In most organisms, biological clockworks are governed by a master clock, referred to as the “circadian oscillator,” which keeps track of time and coordinates our biological processes with the rhythm of a 24-hour cycle of day and night.
Life forms as diverse as humans, mice and mustard greens all possess such master clocks. And in the last decade or so, scientists have uncovered many of their inner workings, uncovering many of the genes whose cycles are tied to the clock and discovering how in mammals it is controlled by a tiny spot in the brain known as the “superchiasmatic nucleus.”
Scientists also know that in addition to the master clock, our bodies have other clocks operating in parallel throughout the day. One of these is the food clock, which is not tied to one specific spot in the brain but rather multiple sites throughout the body.
The food clock is there to help our bodies make the most of our nutritional intake. It controls genes that help in everything from the absorption of nutrients in our digestive tract to their dispersal through the bloodstream, and it is designed to anticipate our eating patterns. Even before we eat a meal, our bodies begin to turn on some of these genes and turn off others, preparing for the burst of sustenance – which is why we feel the pangs of hunger just as the lunch hour arrives.

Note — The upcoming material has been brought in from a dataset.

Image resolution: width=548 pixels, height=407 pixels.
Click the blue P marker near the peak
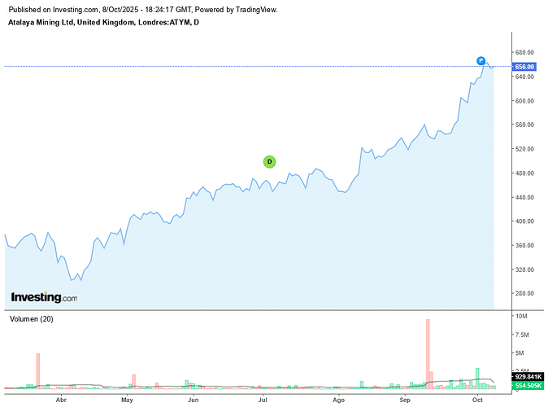click(481, 61)
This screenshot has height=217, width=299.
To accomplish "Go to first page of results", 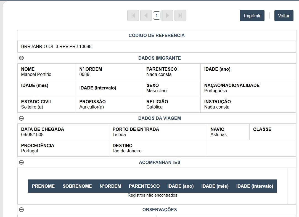I will tap(133, 16).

Scientist have known that the food clock can be reset over time if an organism changes its eating patterns, eating to excess or at odd times, since the timing of the food clock is pegged to feeding during the prime foraging and hunting hours in the day. But until now, very little was known about how the food clock works on a genetic level.
What Ptacek and his colleagues discovered is the molecular basis for this phenomenon: the PKCγ protein binds to another molecule called BMAL and stabilizes it, which shifts the clock in time.